Granju nodded and seemed to agree. Mike Arms, who is the mayor’s chief of staff, mentioned a big meeting in August when everybody could talk some more. They both spoke of the difficulty of collecting fines from developers and builders who are going broke, and they both pretty much ignored Cole’s suggestion to employ SWOs.

If Cole looked skeptical, it was probably because she’s heard it all before. In fact, the speech she gave was the same one she delivered at the April 16, 2007, County Commission meeting, and Granju’s excuses were eerily similar to those he offered two years ago, as well.

This time, however, there’s a sliver of hope. The commission has changed. The “Black Wednesday” appointees, who were heavily dominated by developer-friendly representatives like Lee Tramel and Richard Cate, have been replaced by elected commissioners who think that people like Laura Cole have property rights, too. Two years ago, her 8th District representative Phil Ballard gave a good speech supporting her, but soon got busy running for property assessor and failed to follow through on his criticism of how county regulators had failed her.

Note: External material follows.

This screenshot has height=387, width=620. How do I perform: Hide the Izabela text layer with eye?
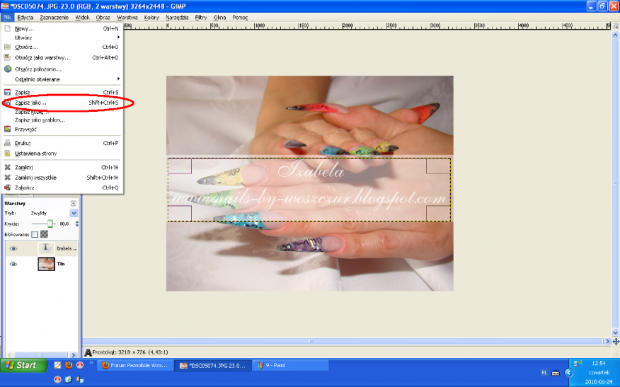click(x=13, y=249)
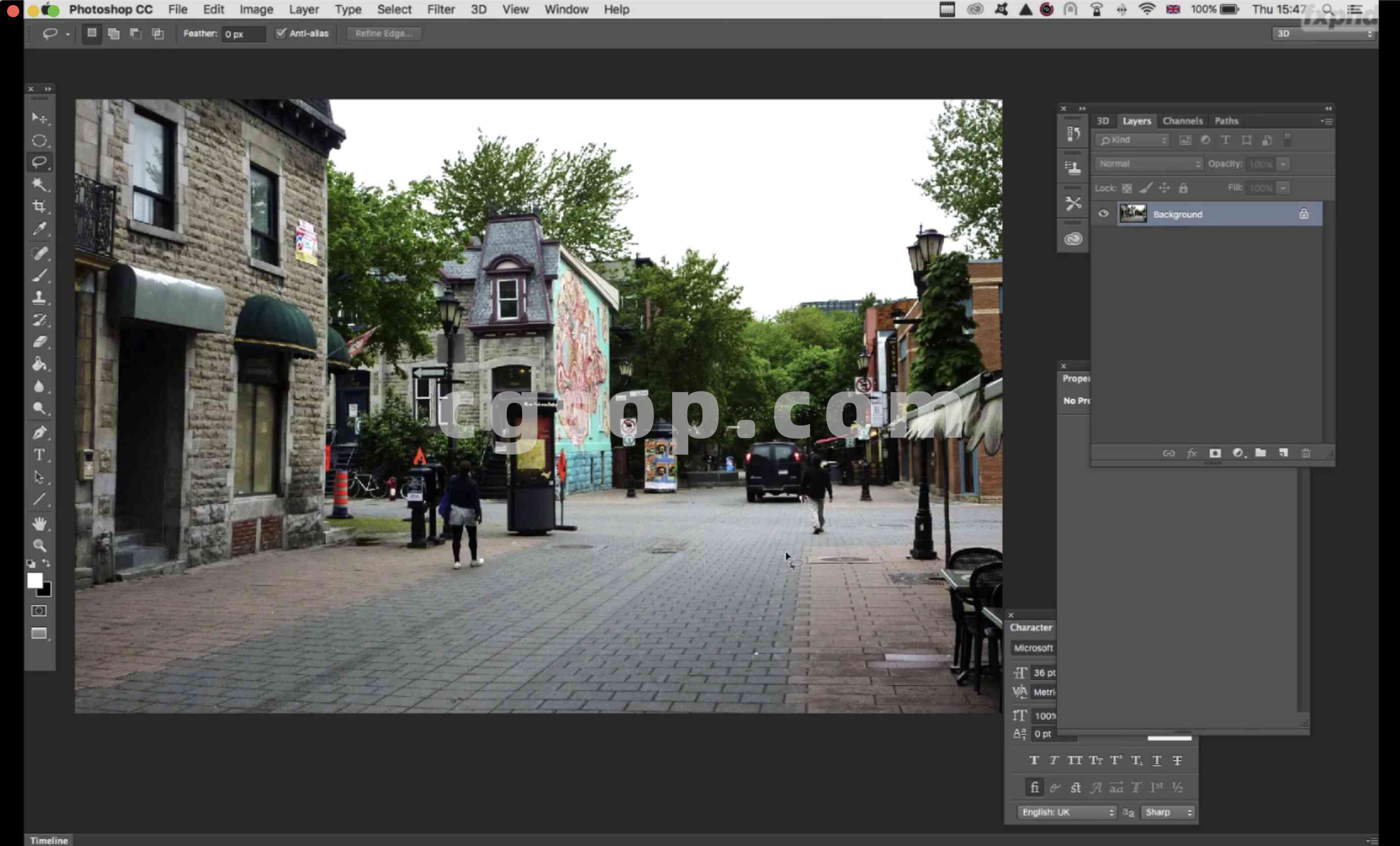Hide the Background layer visibility
Screen dimensions: 1400x846
1103,215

This year, Ballard has been replaced by Armstrong, who not only said that Cole’s situation is intolerable, but said that he has a lot of other constituents who are in the same situation. He said he spent Father’s Day visiting homeowners who were knee-deep in mud, watching hay bales and riprap wash past their homes.

Tony Norman, who championed Cole two years ago, did so again last week, and insisted on seeing action, not words, from Granju’s staff this time around. He said the county has approved “dozens of stormwater covenants with new developments, and I think they are all deficient.”

Norman suggested that his colleagues should look out the south windows of the City County building and observe the Tennessee River next time it rains.

“It’s orange because every stream and creek in Knox County is in violation,” he said. “We are not even close to sequestering all these particles that are washing into our streams. … The people who are supposed to prevent this, we are them.”